PPLRE Project Introduction
This page introduces the goals and challenges of the PPLRE Project.
The primary goal of the project is to semi-automatically populate a database that contains the Semantic Relations between Prokaryote organisms, their Proteins and the protein's eventual Cellular Location, as reported in biomedical research papers. For example, a research paper that contains the following sentence: "Detergent fractionation of P. aureginosa has demonstrated that OprM is located in the outer membrane."[PubMedID=7988873] would result in the following Data Record to be added to the database:
[P. aureginosa | OprM | outer membrane].
Secondarily, the project will also advance the state of the art of Information Extraction Algorithms.
The primary motivation for this project is a desire to improve the accuracy of the PSORTb predictive model developed by the Brinkman Laboratory, especially to a broader set of proteins. Given a protein’s sequence data the PSORTb model predicts where the protein Localization. We expected that a significant increase in the number of known localizations will result in a significant improvement in the model's accuracy (ideally due to higher Recall).
A secondary motivation of the project is to begin to create a similar database for Archaea, which could then also be used to create a predictive model for Archaea.
Finally, the project's longer term motivation is to create a complete database of allo of the known prokaryote subcellular localizations. Such a database will benefit further biomedical research and in turn humanity as a whole.

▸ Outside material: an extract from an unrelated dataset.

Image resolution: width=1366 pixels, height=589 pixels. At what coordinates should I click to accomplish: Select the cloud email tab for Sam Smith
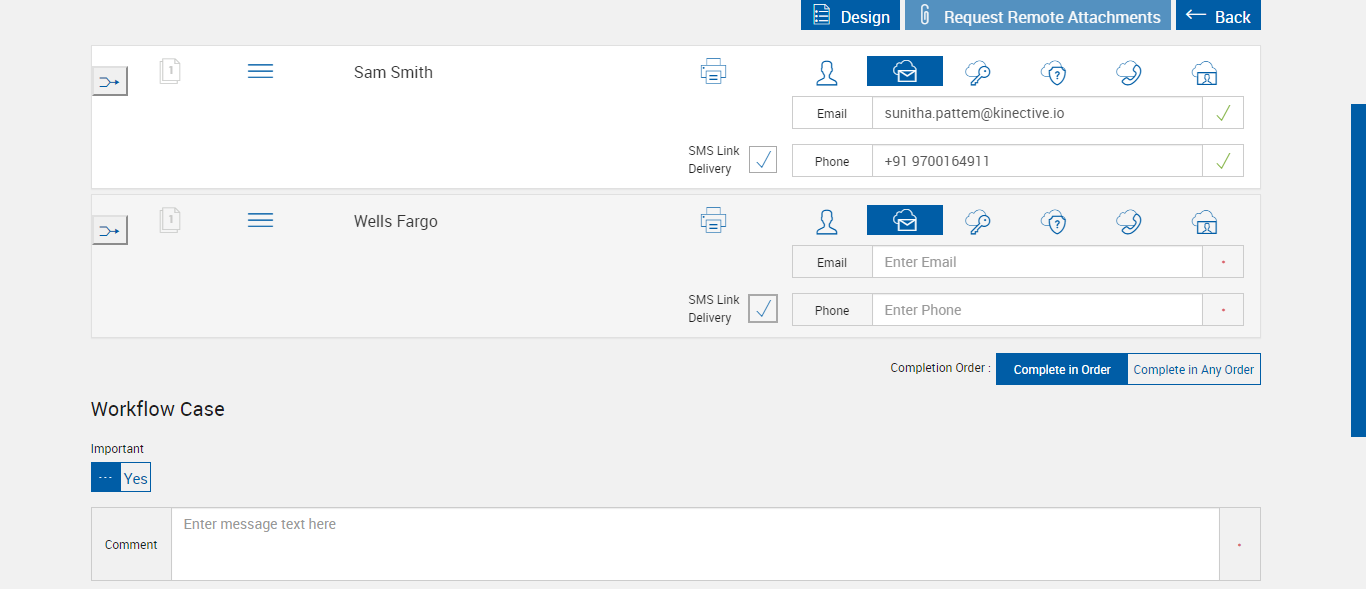click(905, 72)
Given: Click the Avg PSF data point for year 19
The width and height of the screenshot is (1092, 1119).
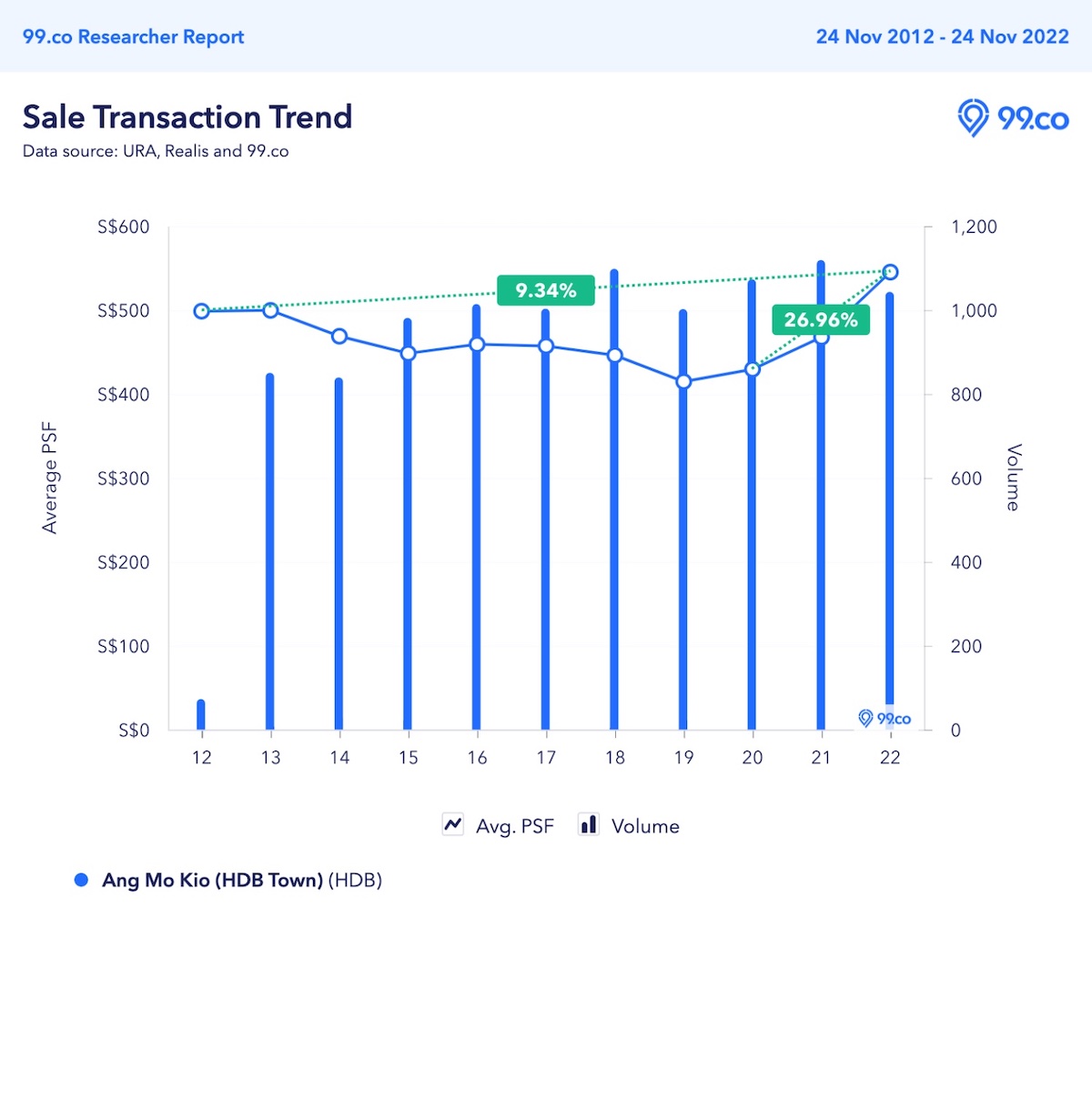Looking at the screenshot, I should (683, 382).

The ideal outcomes of the project are:
- That the training dataset in ePSORTdb will be increased sufficiently to increase the recall values of the PSORTb program
- That we will identify a sufficient number Archaeal protein localizations to create a useful predictive model.
Unfortunately, we do not know how many relationships we need to discover in order to accomplish this; nor do we know how many relationships are identifiable in the literature. As a starting point our aim is to double the current number of localizations for Bacteria and gather as many records on Archaea as there are currently records for Bacteria. I.e.: 2,000 localizations for Bacteria, and 1,000 for Archaea.
Note that to accomplish this outcome we will have to significantly reduce the time required from a domain expert to assess the validity of each relationship. Our hope is that the review time will be approximately 5 person/minutes per valid localization.
The approach that will be used by the project is to use advanced Information Extraction (IE) techniques against a Corpus of approximately 280,000 PubMed abstracts and articles that have been retrieved using Keywords that will likely lead to such relationships.
The techniques will discover patterns based on:
- A set of approximately 500 localizations that are already known or provided by our domain experts.
- A set of textual positive and negative textual patterns that domain experts believe to be commonplace.